Marin rebate polêmica da época da ditadura e diz que é um 'verdadeiro democrata'
Durante a entrevista coletiva de encerramento da Copa das Confederações, o presidente da Confederação Brasileira de Futebol (CBF), José Maria Marín, teve que responder, mais uma vez, a perguntas sobre o envolvimento na morte do jornalista Vladimir Herzog durante a ditadura militar. O dirigente negou que tenha feito um discurso incentivando ações duras contra o profissional e disse ser um admirador da democracia.
- Talvez você ainda acredite que uma mentira dita mil vezes se torne verdade. Um fato que não tem nada que ver, em 1975... Depois fui vice-governador, tive outras posições, e este fato nunca foi mencionado. Para ver como o futebol tem importância. Não me arrependo de nenhum ato da minha vida. Sou um verdadeiro democrata – se defendeu.
Marin continuou se declarando democrata para comemorar o comportamento da torcida nos estádios da Copa das Confederações.

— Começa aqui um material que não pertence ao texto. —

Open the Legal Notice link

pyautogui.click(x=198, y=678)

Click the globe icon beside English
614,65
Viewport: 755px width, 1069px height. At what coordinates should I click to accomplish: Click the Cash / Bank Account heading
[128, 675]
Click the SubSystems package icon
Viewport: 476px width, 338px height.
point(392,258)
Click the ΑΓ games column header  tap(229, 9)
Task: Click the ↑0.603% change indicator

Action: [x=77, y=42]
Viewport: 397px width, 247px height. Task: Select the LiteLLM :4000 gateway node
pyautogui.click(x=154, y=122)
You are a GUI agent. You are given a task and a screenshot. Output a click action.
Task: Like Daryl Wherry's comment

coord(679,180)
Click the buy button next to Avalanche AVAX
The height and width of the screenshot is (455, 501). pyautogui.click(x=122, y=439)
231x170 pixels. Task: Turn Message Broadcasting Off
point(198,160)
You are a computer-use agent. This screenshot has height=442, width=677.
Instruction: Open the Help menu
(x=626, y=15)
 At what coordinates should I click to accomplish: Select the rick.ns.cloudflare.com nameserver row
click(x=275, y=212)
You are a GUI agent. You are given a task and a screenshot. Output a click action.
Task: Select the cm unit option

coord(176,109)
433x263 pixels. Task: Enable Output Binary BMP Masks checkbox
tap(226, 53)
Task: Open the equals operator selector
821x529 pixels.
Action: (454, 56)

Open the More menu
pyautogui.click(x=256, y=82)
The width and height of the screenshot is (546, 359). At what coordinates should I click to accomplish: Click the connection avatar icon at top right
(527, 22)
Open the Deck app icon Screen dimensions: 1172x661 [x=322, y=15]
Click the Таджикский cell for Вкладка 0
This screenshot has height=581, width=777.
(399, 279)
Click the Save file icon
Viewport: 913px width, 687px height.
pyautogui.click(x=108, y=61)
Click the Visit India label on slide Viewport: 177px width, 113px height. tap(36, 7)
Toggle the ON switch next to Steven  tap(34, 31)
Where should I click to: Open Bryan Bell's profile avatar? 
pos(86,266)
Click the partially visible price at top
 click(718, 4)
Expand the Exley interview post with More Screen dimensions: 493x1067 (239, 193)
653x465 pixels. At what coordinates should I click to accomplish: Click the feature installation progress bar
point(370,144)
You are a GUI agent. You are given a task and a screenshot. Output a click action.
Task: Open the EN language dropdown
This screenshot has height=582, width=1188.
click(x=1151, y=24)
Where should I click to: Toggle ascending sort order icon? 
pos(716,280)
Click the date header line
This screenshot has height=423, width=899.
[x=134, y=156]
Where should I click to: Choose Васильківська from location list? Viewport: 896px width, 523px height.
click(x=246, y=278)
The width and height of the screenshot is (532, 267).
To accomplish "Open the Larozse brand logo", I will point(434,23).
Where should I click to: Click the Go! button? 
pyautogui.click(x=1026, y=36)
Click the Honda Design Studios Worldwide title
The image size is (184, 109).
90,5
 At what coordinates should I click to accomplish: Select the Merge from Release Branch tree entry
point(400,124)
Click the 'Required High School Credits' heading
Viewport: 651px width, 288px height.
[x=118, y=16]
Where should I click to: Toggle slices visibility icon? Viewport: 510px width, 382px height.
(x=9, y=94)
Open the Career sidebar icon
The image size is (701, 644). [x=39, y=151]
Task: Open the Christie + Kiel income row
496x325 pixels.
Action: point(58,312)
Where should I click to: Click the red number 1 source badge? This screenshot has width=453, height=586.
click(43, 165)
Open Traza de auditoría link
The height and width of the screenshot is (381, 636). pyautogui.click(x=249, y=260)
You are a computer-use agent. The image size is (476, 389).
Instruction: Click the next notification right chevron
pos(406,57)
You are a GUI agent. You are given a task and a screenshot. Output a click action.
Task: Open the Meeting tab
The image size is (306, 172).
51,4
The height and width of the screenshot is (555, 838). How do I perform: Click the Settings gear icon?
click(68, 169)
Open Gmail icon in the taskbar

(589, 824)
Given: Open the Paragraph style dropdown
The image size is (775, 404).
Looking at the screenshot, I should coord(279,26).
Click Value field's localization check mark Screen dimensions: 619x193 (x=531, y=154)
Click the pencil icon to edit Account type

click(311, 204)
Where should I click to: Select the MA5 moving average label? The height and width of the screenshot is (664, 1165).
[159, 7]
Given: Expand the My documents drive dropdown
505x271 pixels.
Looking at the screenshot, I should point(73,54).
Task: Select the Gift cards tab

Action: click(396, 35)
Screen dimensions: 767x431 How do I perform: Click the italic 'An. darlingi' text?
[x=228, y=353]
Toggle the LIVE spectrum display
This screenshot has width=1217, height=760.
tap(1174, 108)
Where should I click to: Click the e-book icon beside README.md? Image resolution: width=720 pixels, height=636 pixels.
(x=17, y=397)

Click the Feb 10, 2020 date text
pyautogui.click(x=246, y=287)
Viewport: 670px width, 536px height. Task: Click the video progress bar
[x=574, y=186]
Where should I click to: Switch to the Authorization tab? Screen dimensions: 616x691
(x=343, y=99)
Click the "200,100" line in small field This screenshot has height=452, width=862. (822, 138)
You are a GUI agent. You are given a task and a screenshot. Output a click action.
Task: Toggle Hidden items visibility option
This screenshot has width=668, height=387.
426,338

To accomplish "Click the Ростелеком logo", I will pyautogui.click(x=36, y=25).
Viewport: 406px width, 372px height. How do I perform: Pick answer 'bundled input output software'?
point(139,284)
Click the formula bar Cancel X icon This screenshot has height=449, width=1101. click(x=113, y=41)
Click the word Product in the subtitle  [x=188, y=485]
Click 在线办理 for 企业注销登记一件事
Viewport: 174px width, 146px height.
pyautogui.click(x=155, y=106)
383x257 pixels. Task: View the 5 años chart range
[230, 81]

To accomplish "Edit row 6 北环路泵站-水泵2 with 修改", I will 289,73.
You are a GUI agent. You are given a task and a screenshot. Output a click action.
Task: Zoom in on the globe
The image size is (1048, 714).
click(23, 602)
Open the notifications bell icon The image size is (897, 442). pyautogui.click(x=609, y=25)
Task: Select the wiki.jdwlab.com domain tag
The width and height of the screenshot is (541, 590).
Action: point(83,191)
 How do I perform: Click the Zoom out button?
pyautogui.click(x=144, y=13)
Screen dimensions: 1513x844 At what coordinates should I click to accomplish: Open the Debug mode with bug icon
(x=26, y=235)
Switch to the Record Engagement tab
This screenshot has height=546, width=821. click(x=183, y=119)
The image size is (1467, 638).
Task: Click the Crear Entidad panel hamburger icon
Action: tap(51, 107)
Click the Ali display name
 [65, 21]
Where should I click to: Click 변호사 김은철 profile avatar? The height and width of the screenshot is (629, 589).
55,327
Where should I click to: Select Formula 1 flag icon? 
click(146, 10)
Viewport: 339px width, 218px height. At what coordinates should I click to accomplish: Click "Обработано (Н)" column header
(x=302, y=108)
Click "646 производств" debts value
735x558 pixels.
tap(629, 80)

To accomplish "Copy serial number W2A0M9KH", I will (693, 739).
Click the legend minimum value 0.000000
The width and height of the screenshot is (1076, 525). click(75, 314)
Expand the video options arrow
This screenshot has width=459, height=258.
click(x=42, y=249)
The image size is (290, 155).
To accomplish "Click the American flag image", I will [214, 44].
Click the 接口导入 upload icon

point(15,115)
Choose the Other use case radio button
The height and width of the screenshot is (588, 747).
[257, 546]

- Eu me considero um verdadeiro democrata em qualquer sentido. Qualquer manifestação pacífica tem que ser respeitada. O que eu não admito é o saque, a violência. Isso ninguém quer. Ficou evidente que somos um país democrático. Tenho certeza absoluta que todo mundo consegue verificar que futebol é futebol. Nas praças esportivas não houve nenhum acidente. Muito pelo contrário, houve festa – completou.